Learning a language is a cyclical process and full mastery takes a long time to achieve. If we go back to our “would” example, this modal verb has a variety of uses. Apart from expressing desire mentioned above, it can be used to talk about Future in the Past, hypothetical or imaginary situations and past habits to name but a few.

Thus our elementary level students using “would like” to express desire do not have the full mastery of this complex modal verb. Yet, it does not prevent them from using it appropriately in certain situations, i.e. expressing desire. Likewise, many seemingly difficult grammar structures can be introduced to talk about specific functions or situations. Here are some more examples.

Present perfect

Rather than delaying it until the Intermediate Level, it can be introduced at the Elementary level to talk about travel:Have you been to London / Turkey / South America?Later on, it can be expanded to the topic of films.Have you seen Matrix 2?

Past perfect

It can be introduced as a chunk worse than I’d expected and later extended to than I’d imagined / than I’d thought / than I’d anticipated.

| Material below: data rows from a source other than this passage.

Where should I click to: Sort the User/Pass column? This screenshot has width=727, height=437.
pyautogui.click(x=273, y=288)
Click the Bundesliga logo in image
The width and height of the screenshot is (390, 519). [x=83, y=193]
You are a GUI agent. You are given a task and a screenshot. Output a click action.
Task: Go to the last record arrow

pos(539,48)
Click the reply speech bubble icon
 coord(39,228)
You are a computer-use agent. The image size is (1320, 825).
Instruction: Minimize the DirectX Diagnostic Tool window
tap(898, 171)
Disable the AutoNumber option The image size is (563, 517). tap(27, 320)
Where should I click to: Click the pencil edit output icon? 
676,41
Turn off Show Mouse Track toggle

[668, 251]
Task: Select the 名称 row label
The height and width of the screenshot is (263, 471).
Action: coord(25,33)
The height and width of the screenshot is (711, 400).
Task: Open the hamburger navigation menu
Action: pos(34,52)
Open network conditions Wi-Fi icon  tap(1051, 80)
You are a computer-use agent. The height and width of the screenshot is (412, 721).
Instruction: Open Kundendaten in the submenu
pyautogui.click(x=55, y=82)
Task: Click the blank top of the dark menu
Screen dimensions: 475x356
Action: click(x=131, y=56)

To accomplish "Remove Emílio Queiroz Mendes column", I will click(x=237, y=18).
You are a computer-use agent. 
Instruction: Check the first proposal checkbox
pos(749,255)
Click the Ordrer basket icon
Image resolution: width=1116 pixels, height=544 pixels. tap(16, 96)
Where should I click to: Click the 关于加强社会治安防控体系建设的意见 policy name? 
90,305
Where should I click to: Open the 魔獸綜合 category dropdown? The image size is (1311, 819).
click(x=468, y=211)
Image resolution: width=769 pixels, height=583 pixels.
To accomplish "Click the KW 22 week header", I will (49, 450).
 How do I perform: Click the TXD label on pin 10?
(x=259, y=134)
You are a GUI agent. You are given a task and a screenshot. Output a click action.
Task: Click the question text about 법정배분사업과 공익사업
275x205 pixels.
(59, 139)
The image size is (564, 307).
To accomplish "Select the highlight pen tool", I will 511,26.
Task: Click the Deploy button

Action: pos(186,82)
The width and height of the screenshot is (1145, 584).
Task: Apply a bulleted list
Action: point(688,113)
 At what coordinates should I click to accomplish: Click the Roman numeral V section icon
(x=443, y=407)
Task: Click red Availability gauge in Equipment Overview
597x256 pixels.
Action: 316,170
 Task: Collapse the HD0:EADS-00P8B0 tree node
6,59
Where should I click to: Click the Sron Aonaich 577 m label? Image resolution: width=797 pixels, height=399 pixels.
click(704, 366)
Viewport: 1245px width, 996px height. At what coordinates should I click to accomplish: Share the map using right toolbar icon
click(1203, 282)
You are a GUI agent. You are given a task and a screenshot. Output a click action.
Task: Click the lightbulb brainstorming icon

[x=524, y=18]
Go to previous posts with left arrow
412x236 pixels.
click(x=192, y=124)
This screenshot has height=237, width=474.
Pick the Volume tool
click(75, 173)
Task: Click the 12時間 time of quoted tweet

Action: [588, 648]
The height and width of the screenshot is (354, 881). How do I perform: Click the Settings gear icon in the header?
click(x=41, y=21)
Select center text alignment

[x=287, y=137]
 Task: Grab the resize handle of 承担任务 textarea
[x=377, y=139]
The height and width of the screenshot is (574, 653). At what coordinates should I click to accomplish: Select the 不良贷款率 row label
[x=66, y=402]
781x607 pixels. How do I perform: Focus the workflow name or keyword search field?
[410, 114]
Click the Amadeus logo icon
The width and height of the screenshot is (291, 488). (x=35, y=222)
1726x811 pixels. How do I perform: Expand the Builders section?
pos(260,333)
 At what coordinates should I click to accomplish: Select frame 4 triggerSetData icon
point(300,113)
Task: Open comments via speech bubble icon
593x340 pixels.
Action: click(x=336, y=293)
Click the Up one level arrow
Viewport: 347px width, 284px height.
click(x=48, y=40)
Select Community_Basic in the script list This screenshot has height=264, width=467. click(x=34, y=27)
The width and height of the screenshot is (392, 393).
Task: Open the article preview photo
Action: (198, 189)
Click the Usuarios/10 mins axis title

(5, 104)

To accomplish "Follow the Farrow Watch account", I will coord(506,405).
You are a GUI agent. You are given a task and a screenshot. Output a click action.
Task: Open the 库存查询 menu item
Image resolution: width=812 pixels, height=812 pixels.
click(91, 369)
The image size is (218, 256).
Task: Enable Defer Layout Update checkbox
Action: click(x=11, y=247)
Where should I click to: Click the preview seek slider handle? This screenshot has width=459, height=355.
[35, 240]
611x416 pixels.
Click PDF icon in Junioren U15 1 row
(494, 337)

These instances in no way account for all the complexities of the Present or Past Perfect but they will contribute to the understanding of the concept in the later stages of learning. Consequently, by the time learners have come to formally deal with these structures they will have collected enough examples of them in use. Lengthy formal explanations may thus become partially redundant because students will have already internalised certain structures taught lexically.


So is there room for grammar instruction in the classroom? Certainly yes. But the grammar practice should always start with the exploitation of lexical items. Exposing students to a lot of natural and contextualised examples will offer a lexical way into the grammar of the language.

To sum up, grammar should play some role in language teaching but should not occupy a big part of class time. Instead grammar should be delivered in small but frequent portions. Students should be encouraged to collect a lot of examples of a particular structure before being invited to analyse it. Hence, analysis should be preceded by synthesis.

Lastly, language practitioners should bear in mind that grammar acquisition is an incremental process which requires frequent focus and refocus on the items already studied.


  • Lewis, M. (1993). The Lexical Approach. The State of ELT and a Way Forward. LTP
  • Willis, D. (2003). Rules, Patterns and Words. CUP
  • Widdowson, H. (1990). Aspects of Language Teaching. OUP

Also, although not referred to in the article, Hugh Dellar, one of the co-authors of the Innovations series (published by Heinle-Cengage) has often expressed similar views on the role of grammar and influenced my way of thinking.

  • Dellar, H. (2004) Grammar is dead! Long live grammar! The Language Teacher, 28(7), 29-31.